-- Written instruction --
In the records below, copy the lines from the line with "427x272 pixels." through the line with "will tap(182, 437).", both included, replacing "section header" with "section title" and leaving everything else the same.

-- Source data --

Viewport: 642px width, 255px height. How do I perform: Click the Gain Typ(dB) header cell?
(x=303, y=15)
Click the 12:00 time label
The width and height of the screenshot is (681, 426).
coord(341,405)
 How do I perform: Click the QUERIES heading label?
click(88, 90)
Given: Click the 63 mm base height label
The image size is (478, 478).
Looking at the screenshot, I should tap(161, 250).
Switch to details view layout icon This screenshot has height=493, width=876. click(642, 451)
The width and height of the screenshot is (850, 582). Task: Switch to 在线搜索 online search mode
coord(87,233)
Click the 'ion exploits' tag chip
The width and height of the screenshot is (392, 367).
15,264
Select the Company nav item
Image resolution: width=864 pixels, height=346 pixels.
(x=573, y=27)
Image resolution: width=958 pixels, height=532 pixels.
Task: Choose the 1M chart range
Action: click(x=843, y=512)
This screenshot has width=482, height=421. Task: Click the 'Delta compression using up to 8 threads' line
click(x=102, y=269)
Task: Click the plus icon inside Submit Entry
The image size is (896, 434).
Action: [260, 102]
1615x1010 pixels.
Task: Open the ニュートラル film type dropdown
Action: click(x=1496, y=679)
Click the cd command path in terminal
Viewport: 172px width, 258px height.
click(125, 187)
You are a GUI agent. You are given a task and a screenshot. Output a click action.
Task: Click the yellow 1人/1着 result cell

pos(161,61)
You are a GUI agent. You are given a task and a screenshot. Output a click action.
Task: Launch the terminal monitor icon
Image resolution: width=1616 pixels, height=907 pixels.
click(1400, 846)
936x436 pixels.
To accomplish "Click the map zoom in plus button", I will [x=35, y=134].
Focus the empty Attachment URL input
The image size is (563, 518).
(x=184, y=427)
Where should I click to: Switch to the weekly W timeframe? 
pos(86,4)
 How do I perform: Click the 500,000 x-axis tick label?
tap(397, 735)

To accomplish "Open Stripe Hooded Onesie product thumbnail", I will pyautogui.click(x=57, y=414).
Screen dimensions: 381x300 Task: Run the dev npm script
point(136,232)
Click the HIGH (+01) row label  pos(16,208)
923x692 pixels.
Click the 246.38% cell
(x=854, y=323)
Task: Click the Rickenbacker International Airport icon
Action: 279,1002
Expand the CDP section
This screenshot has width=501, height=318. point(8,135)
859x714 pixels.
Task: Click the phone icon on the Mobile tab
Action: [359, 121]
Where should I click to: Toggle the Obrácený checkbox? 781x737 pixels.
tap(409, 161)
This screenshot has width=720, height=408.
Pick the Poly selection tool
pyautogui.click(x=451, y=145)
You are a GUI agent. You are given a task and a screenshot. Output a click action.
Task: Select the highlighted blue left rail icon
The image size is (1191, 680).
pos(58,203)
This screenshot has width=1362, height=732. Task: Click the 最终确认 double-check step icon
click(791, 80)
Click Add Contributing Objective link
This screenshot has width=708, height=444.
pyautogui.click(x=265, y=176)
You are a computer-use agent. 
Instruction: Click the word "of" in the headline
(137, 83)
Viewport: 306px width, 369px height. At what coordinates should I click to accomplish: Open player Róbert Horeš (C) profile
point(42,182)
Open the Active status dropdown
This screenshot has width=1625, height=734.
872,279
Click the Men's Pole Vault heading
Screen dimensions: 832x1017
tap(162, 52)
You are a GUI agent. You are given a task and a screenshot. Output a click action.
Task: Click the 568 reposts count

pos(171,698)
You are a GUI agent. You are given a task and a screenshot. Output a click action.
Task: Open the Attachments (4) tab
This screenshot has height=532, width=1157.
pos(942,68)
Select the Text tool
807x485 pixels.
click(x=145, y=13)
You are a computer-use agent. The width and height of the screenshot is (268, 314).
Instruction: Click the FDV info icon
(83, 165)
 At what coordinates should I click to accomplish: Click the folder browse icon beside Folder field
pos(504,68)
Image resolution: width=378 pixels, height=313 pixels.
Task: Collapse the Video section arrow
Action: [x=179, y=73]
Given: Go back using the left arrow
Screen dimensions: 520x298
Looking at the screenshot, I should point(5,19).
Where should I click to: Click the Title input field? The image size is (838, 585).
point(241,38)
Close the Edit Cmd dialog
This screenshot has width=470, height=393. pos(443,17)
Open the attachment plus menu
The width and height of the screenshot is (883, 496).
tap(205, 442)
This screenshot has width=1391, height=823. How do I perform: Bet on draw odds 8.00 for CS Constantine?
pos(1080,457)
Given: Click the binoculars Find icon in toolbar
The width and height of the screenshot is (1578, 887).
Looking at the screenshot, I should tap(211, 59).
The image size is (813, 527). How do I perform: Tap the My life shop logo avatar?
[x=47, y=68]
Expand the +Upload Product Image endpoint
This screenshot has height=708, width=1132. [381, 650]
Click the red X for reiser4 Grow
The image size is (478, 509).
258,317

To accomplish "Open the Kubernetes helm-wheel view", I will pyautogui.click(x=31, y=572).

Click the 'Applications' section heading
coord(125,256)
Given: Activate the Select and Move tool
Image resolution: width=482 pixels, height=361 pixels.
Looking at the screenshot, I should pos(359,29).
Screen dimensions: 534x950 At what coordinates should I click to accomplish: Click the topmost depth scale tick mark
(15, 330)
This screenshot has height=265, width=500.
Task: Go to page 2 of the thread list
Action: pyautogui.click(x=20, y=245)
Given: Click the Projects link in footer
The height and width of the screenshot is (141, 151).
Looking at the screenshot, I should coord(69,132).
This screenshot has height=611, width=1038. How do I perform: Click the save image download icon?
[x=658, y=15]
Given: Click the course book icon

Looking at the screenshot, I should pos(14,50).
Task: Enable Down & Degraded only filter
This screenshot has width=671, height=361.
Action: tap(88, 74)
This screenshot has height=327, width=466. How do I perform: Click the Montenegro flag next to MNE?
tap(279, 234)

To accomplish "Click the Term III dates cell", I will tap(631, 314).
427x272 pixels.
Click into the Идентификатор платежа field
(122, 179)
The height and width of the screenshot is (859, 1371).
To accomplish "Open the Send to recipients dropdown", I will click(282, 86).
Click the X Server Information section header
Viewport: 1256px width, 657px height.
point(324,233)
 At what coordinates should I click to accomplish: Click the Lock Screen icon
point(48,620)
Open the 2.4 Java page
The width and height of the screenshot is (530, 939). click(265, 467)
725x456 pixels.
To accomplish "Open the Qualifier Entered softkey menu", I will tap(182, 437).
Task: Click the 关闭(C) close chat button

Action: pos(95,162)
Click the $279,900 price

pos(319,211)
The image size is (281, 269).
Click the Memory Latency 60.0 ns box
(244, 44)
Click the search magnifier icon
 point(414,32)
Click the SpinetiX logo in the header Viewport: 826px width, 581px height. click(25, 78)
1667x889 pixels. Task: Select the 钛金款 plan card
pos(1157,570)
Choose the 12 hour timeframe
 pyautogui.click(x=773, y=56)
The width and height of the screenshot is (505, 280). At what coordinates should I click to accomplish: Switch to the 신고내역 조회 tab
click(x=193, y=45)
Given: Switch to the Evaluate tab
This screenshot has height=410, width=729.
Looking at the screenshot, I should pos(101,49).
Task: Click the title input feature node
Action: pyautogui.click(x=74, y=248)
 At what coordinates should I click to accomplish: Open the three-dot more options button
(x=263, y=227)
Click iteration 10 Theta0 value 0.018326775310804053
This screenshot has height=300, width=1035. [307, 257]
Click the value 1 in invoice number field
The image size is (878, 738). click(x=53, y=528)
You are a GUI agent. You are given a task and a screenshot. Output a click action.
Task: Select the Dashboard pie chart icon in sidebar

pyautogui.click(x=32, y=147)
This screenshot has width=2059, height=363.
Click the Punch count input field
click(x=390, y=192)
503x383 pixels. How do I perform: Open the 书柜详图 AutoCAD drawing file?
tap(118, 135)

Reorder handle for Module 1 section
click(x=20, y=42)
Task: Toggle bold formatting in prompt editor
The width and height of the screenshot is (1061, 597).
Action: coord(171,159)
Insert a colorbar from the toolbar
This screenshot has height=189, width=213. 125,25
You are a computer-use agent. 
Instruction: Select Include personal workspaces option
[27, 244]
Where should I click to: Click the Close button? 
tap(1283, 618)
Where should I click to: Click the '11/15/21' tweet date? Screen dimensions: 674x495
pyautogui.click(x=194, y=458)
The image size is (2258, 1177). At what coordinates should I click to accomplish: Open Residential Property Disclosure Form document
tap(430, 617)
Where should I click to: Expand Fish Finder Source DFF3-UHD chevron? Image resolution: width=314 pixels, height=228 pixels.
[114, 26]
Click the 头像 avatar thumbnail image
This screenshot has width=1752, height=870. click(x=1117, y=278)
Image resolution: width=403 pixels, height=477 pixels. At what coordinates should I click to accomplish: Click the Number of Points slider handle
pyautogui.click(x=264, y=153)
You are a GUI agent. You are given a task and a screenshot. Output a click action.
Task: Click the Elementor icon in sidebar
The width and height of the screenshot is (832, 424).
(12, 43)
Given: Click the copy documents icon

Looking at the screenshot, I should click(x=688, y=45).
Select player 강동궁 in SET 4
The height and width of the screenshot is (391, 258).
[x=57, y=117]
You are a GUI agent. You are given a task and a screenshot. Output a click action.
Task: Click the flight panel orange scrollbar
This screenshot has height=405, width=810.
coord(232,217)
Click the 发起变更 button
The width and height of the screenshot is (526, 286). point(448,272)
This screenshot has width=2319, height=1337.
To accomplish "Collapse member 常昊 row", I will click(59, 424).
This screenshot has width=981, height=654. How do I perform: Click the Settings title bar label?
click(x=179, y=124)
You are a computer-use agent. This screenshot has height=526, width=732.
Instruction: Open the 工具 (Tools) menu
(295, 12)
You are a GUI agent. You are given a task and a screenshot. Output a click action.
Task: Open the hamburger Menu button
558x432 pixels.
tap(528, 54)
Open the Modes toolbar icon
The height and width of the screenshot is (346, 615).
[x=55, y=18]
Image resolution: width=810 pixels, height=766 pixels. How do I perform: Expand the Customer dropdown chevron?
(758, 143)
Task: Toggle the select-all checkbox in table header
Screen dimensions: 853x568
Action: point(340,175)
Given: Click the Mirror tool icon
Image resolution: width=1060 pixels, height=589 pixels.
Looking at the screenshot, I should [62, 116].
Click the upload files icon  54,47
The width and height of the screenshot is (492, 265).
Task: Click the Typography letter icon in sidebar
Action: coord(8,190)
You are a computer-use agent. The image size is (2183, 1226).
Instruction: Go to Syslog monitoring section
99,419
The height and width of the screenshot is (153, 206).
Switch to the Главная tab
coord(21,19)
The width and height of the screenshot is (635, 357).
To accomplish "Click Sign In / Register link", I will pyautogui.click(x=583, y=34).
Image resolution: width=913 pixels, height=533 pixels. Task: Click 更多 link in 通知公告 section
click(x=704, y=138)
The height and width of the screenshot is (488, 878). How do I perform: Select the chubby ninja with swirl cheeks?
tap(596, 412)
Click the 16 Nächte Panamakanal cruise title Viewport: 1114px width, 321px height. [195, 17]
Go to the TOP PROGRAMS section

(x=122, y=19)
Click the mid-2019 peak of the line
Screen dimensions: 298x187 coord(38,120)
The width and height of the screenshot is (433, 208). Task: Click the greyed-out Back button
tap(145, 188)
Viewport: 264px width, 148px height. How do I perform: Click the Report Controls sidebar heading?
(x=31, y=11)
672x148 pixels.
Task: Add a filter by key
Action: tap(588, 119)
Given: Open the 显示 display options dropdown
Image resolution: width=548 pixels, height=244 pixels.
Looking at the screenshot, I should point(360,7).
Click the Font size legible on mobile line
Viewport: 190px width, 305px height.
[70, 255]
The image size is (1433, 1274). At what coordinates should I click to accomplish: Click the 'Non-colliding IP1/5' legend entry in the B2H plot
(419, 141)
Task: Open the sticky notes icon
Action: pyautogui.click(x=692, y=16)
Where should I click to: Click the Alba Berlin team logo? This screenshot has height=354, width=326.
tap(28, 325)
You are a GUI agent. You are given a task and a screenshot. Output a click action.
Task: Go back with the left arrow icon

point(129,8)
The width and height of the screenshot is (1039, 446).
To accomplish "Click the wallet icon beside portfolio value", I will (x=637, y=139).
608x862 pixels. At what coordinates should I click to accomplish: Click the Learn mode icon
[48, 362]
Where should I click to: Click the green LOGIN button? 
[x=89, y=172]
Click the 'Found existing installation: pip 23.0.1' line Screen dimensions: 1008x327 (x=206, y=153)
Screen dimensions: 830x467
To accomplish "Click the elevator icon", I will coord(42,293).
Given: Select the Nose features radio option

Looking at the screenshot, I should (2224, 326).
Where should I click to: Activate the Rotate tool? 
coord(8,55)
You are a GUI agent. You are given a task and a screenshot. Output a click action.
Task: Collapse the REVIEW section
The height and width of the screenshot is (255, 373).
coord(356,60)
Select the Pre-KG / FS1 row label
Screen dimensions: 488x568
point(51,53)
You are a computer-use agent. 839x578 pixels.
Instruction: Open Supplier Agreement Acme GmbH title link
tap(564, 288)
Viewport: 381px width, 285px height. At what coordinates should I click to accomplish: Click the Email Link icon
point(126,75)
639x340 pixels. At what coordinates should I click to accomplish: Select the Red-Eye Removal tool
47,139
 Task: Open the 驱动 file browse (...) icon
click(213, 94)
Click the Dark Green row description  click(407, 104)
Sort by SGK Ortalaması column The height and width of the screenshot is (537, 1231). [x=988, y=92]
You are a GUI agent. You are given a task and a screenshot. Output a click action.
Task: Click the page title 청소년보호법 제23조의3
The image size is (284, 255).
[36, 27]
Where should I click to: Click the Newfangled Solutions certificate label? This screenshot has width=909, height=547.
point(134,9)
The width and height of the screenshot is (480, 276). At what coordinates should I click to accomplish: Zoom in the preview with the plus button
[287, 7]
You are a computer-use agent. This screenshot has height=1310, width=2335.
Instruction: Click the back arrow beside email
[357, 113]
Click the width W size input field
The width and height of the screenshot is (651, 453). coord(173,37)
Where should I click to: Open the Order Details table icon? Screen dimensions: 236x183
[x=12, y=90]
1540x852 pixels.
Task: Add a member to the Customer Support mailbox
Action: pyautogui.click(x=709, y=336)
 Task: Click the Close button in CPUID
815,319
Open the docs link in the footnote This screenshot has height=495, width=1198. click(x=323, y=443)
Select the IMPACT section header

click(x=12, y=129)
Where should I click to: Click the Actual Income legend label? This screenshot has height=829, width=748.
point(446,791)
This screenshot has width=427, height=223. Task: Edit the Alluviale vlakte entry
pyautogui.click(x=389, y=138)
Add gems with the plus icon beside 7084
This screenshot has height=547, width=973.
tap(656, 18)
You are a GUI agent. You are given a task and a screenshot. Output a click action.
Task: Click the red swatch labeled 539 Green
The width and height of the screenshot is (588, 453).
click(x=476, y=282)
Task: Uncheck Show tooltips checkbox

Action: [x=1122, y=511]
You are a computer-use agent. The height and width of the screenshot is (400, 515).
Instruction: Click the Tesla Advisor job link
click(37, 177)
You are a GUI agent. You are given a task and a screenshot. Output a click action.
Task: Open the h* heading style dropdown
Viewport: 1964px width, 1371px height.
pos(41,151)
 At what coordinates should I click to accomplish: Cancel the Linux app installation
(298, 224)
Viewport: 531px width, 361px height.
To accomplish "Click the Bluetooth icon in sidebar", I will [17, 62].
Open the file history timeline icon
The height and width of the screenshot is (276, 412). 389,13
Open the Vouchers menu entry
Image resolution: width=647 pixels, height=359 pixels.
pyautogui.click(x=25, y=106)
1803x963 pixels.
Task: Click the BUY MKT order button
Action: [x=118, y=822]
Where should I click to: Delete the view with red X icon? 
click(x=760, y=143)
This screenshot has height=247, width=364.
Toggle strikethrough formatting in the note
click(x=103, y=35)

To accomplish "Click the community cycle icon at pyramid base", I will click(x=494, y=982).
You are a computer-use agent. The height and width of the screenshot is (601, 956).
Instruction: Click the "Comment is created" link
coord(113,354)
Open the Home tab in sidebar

-- Expected output --
427x272 pixels.
Click into the Идентификатор платежа field
(122, 179)
The height and width of the screenshot is (859, 1371).
To accomplish "Open the Send to recipients dropdown", I will click(282, 86).
Click the X Server Information section title
Viewport: 1256px width, 657px height.
point(324,233)
 At what coordinates should I click to accomplish: Click the Lock Screen icon
point(48,620)
Open the 2.4 Java page
The width and height of the screenshot is (530, 939). click(265, 467)
725x456 pixels.
To accomplish "Open the Qualifier Entered softkey menu", I will tap(182, 437).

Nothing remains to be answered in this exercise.